A reference is when one module uses as one of its inputs the output of another module.

Sweep

A sweep occurs when the input to a modules (either by reference or raw) is a list of values, where the input specifies a single value which matches each of the entries in the list. When a sweep is encountered, the execution branches: the module is executed once for each value in the list. If a module contains multiple sweeps, the exeuction is branched for each value of the cartesian product of the individual sweeps.

Any module dependent on the output of a module which has been branched is executed once for each branch. If another sweep is encountered downstream of an existing sweep, a new branch is created for each value of the second sweep.

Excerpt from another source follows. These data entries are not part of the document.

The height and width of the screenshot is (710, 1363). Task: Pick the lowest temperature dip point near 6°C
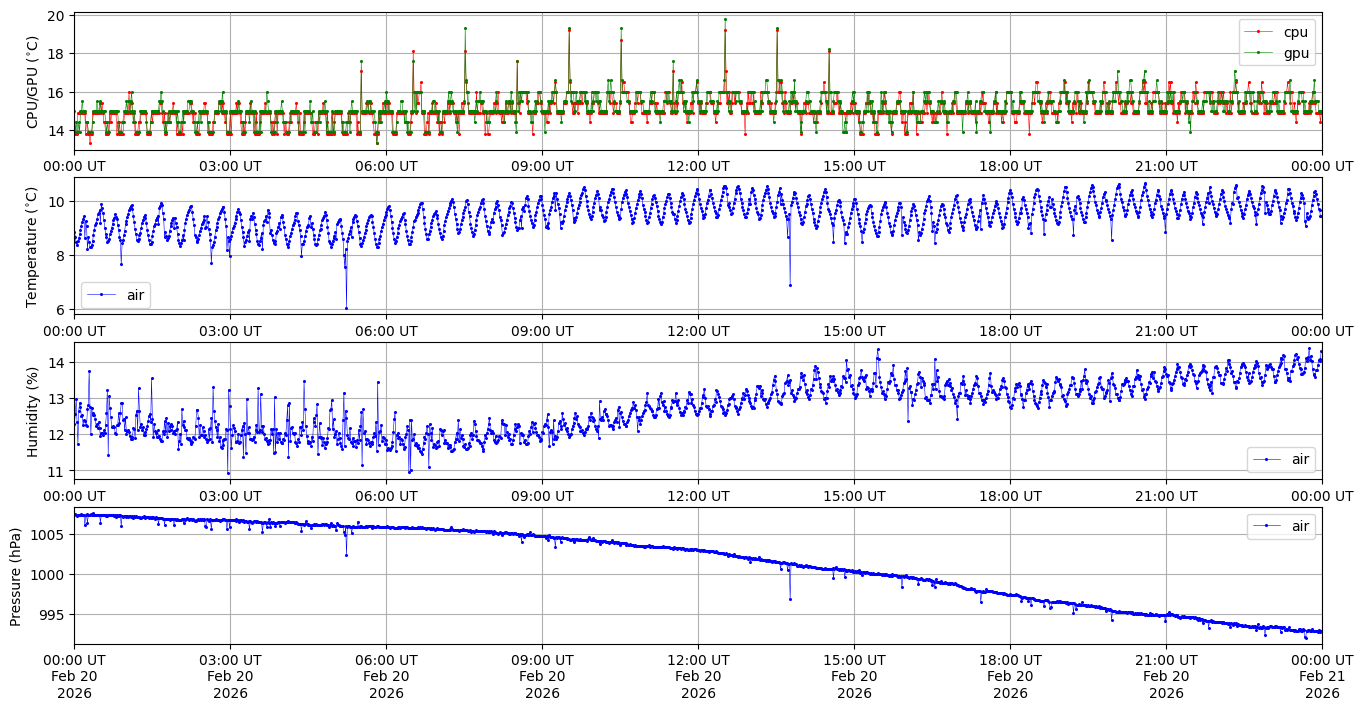(x=346, y=308)
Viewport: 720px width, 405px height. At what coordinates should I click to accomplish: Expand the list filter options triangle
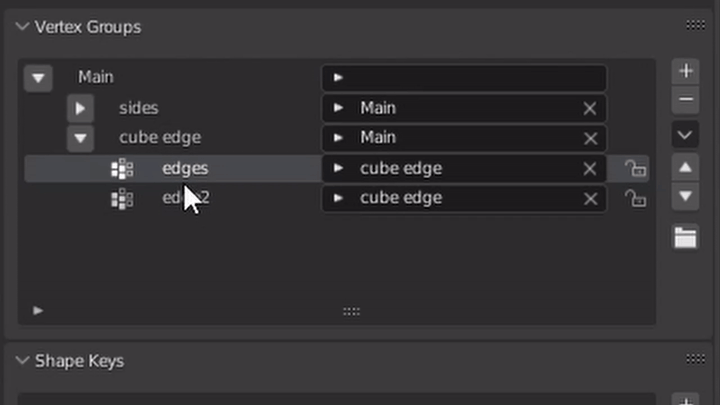coord(38,311)
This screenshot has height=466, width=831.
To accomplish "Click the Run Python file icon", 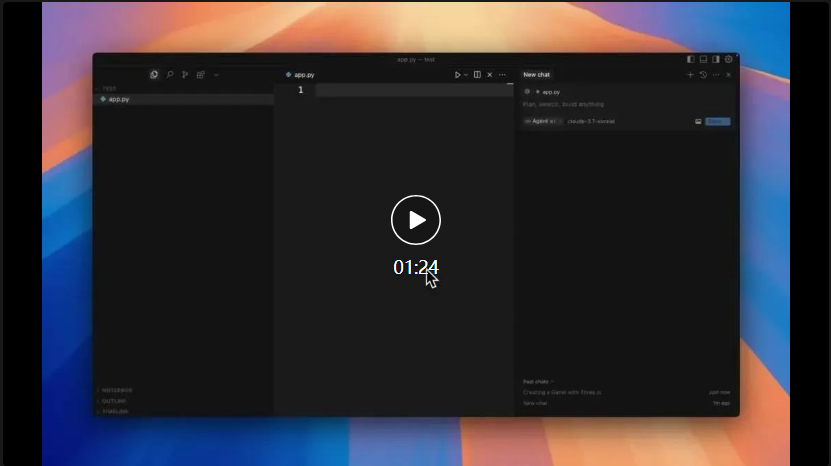I will point(458,75).
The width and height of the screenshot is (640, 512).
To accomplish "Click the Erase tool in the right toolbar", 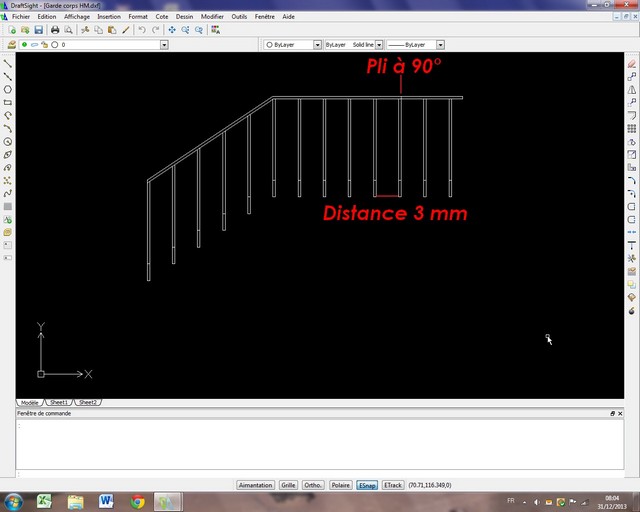I will pos(631,63).
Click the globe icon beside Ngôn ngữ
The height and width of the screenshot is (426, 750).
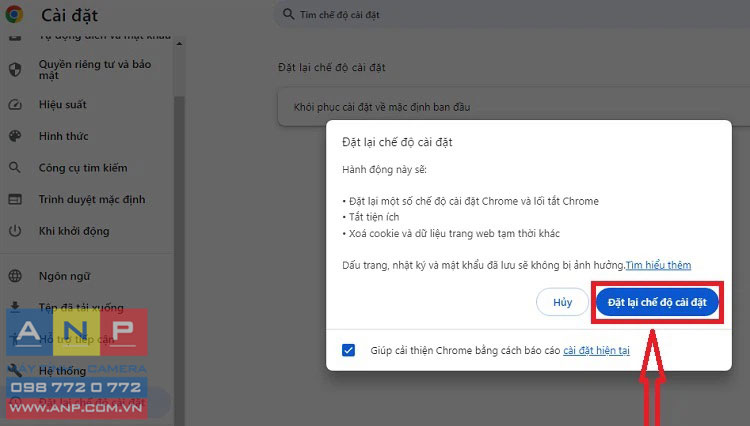pos(15,276)
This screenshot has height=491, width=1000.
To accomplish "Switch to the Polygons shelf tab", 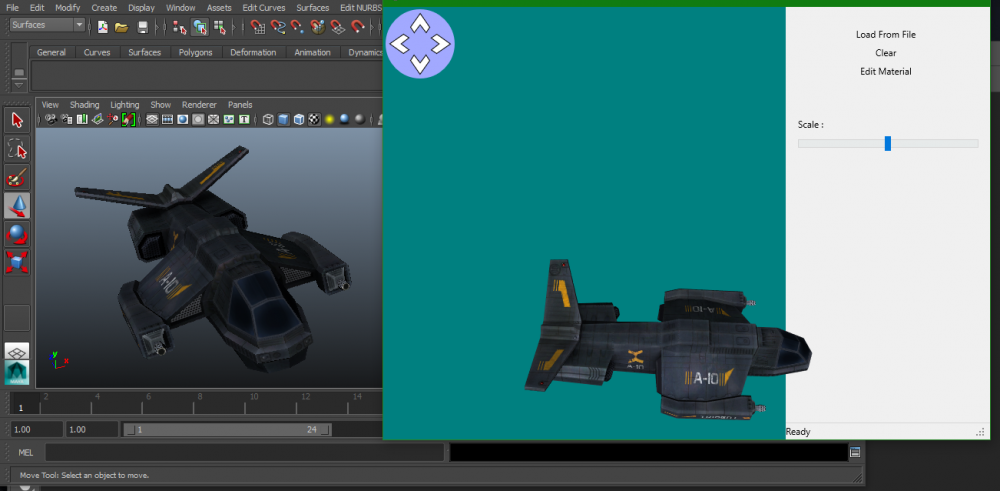I will point(195,52).
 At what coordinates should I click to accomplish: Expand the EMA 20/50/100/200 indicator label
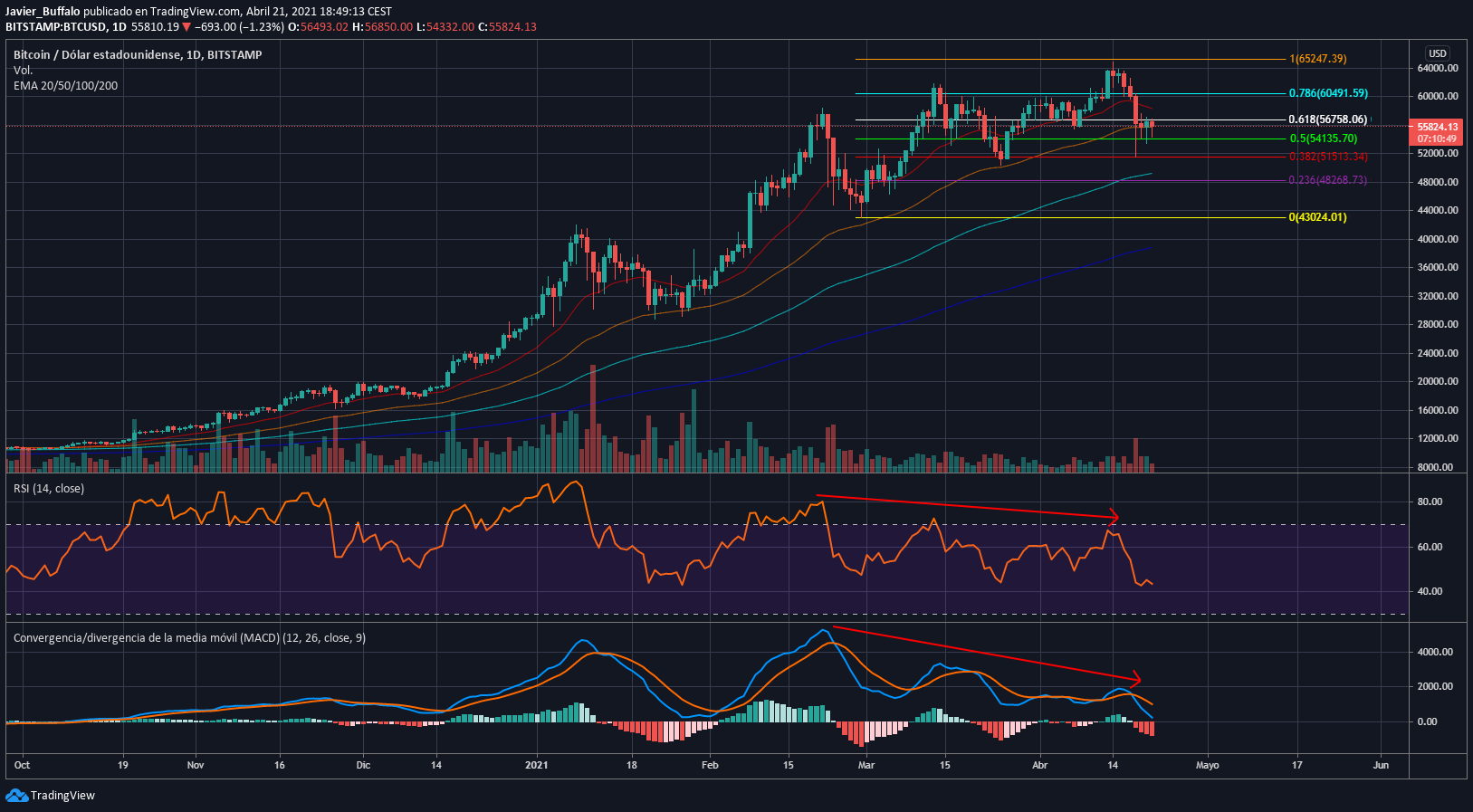(x=65, y=86)
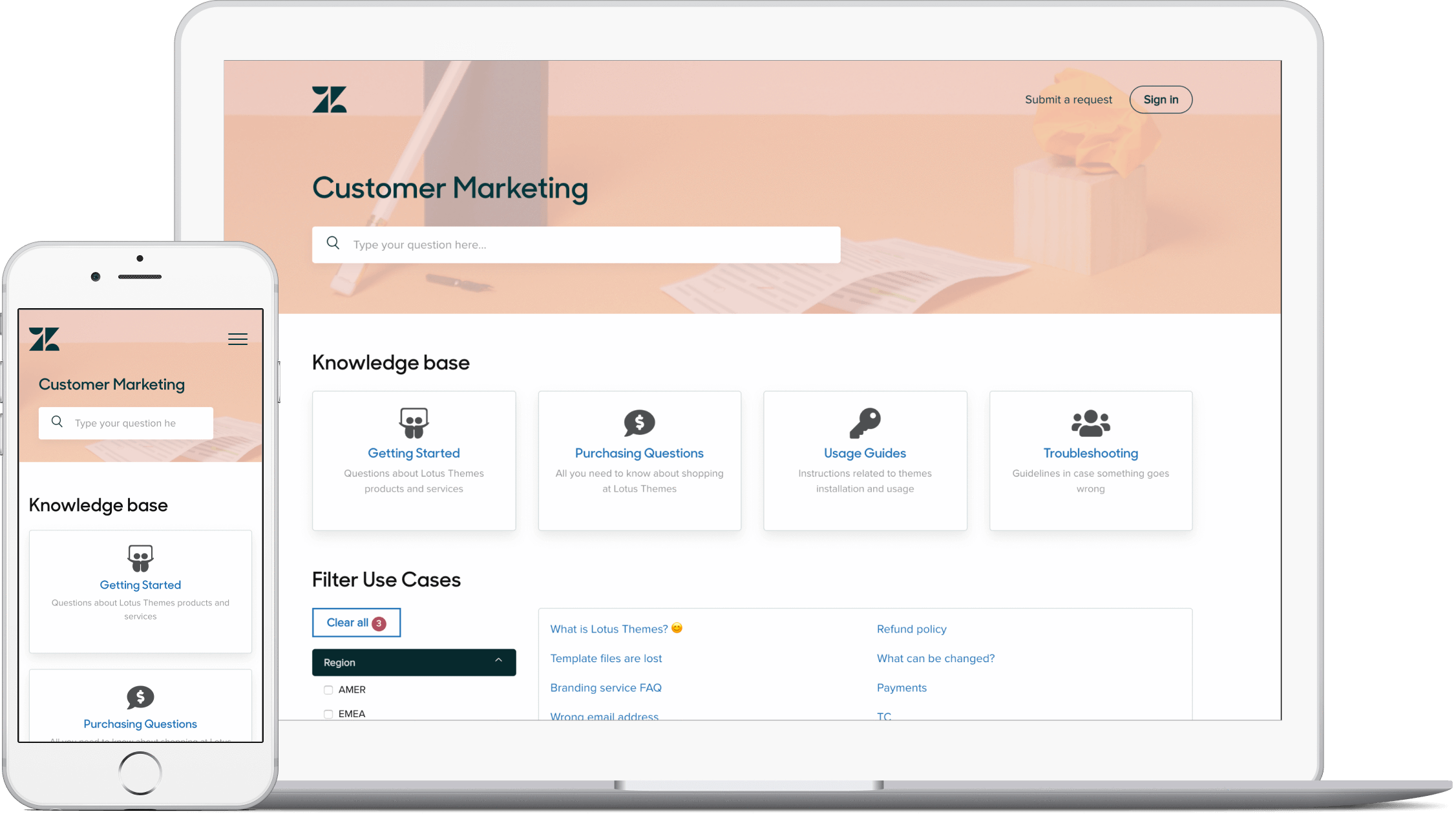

Example workflows excerpts from Affiliation Prediction

####Workflow workflow: name: "Affiliation Experiment Test" modules:

   - module:
      name: RDFDataSet
      source: org.data2semantics.exp.modules.RDFDataSetModule
      inputs:
         filename: "input.rdf"
         mimetype: "text/n3"
      
   - module:
      name: AffiliationDataSet
      source: org.data2semantics.exp.modules.AffiliationDataSetModule
      inputs: 
         dataset:
            reference: RDFDataSet.dataset
         minSize: 0
        [...]
            
   - module: 
      name: RDFWLSubTreeKernel
      source: org.data2semantics.exp.modules.RDFWLSubTreeKernelModule
      inputs:
         iterations: [0, 2, 4]
         depth: [1, 2]
         dataset:
            reference: RDFDataSet.dataset
         instances:
            reference: AffiliationDataSet.instances
         blacklist:
            reference: AffiliationDataSet.blacklist
            
            
 [...]